What Do the Readings Mean?

  • 0–50mV: Excellent. The wiring is not your problem.
  • 50–200mV: Marginal. Clean all connections, retest. If it doesn't improve, the wire has internal resistance repair or replace the section.
  • Over 200mV: Definite fault. There's enough resistance to disrupt the CKP signal. Find the damaged section and fix it.
  • Full battery voltage showing as "drop": You've likely found an open circuit a completely broken wire or corroded-through connector pin.

What Common Mistakes Mess Up This Test?

Testing with the engine off. Voltage drop testing only works under load. You need current flowing through the circuit, which means the engine must be cranking or running.

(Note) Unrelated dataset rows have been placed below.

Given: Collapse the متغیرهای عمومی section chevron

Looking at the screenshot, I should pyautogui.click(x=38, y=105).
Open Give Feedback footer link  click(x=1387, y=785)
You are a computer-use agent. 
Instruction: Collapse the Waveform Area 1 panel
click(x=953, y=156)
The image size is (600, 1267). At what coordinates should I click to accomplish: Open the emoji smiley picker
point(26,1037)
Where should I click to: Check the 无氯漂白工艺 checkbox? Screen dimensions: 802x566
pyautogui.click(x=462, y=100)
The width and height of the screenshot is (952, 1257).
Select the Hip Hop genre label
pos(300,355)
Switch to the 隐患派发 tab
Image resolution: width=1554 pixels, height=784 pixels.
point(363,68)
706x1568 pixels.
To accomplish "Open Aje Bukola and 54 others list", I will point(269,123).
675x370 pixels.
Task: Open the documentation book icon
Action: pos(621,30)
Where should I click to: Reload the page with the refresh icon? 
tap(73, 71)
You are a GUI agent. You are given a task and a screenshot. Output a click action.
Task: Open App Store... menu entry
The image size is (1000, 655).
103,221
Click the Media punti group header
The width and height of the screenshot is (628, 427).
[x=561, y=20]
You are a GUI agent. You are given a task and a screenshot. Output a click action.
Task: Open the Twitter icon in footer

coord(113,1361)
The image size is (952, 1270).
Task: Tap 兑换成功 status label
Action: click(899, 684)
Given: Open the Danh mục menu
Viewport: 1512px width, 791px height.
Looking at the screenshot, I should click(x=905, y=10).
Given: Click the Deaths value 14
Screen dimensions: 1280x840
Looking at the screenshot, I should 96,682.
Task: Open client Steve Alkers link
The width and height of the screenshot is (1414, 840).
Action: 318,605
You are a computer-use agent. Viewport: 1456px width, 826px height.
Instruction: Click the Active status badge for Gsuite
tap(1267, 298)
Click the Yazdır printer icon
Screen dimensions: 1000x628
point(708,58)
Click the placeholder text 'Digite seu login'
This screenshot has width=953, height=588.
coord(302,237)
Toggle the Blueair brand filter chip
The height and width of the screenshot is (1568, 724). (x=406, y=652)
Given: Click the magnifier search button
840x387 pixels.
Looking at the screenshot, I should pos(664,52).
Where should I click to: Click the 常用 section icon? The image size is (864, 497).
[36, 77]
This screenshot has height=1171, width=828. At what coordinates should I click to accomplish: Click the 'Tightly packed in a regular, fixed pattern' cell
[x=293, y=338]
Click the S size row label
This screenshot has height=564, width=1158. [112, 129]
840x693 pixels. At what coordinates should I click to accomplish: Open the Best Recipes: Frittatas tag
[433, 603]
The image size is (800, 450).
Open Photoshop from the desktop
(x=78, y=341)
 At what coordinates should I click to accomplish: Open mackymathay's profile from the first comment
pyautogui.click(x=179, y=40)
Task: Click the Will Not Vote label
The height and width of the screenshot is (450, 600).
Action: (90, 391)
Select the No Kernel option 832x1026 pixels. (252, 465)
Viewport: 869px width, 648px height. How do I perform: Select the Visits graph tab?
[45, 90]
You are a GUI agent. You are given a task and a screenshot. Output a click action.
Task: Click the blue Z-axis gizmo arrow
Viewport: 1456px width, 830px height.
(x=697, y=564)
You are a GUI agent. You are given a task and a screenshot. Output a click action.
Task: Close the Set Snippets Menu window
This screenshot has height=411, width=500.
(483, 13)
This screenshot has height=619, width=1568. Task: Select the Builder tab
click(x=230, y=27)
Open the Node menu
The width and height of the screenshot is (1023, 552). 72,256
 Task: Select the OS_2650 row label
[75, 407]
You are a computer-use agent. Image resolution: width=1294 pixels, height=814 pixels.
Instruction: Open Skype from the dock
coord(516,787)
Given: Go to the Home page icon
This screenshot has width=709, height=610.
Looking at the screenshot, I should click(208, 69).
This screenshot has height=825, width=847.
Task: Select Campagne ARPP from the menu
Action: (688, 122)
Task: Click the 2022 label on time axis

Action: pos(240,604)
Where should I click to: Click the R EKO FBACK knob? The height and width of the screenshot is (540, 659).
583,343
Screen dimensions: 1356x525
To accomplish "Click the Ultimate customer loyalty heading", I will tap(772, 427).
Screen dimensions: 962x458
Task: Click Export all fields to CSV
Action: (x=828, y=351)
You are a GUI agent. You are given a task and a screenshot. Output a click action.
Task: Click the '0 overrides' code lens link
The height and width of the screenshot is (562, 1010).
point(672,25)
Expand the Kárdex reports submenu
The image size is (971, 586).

Using the wrong meter setting. If your meter is set to a higher voltage range and reads 0.0, that doesn't mean zero drop it means your meter can't resolve the small voltage. Use the millivolt scale.

Not back-probing the connector. Piercing wire insulation with a test probe creates a future corrosion point. Use back-probe pins inserted alongside the terminal from the wire side of the connector.

Ignoring the ground circuit. At least half the P0335 wiring faults I've seen traced to a corroded or loose ground, not the supply or signal wire. Always test ground first.

Forgetting about harness routing. A wire can look fine externally but be crushed or heat-damaged where it passes near the exhaust manifold or through a grommet. Wiggle the harness during testing an intermittent reading change points to physical damage inside the loom.

What Should You Do After the Voltage Drop Test?

If the test revealed high voltage drop, your next step depends on the reading:

  1. Clean and reseat connector pins if the reading was marginal. Electrical contact cleaner and a small pick to tighten female terminals often fixes 50–150mV readings.
  2. Repair or replace the damaged wire section if a specific area of the harness is found faulty. Solder and use adhesive-lined heat-shrink not just crimp connectors for a lasting fix on engine-bay wiring.
  3. Replace the sensor only after you've confirmed the wiring is clean. A new sensor on a bad harness just gives you the same code with a lighter wallet.
  4. Clear the code with a scan tool and drive the vehicle through at least two warm-up cycles to confirm the repair held.

If all voltage drop readings are within spec and the code still returns, the problem may be the sensor itself or an ECM fault. At that point, an oscilloscope test of the sensor's signal pattern during cranking can tell you whether the sensor is generating a usable waveform.

Quick Checklist Before You Start

  • ✅ Read the P0335 code and check for related codes (P0336, P0340, P0341)
  • ✅ Pull the CKP sensor connector and visually inspect pins for corrosion, looseness, or burns
  • ✅ Get the correct wiring diagram for your year, make, and engine
  • ✅ Set your multimeter to DC millivolts
  • ✅ Test ground side first, then supply side, then signal circuit
  • ✅ Record each reading and compare against the 100mV threshold
  • ✅ Address the highest reading first that's your most likely culprit
  • ✅ Clear codes and verify with a road test after any repair

Pin this checklist near your work area. A methodical voltage drop test takes 15 minutes and can save you hours of guesswork and hundreds of dollars in unnecessary parts. If you're dealing with a no-start alongside this code, check whether a broken signal wire is interrupting crank reference entirely that changes your diagnostic priority significantly.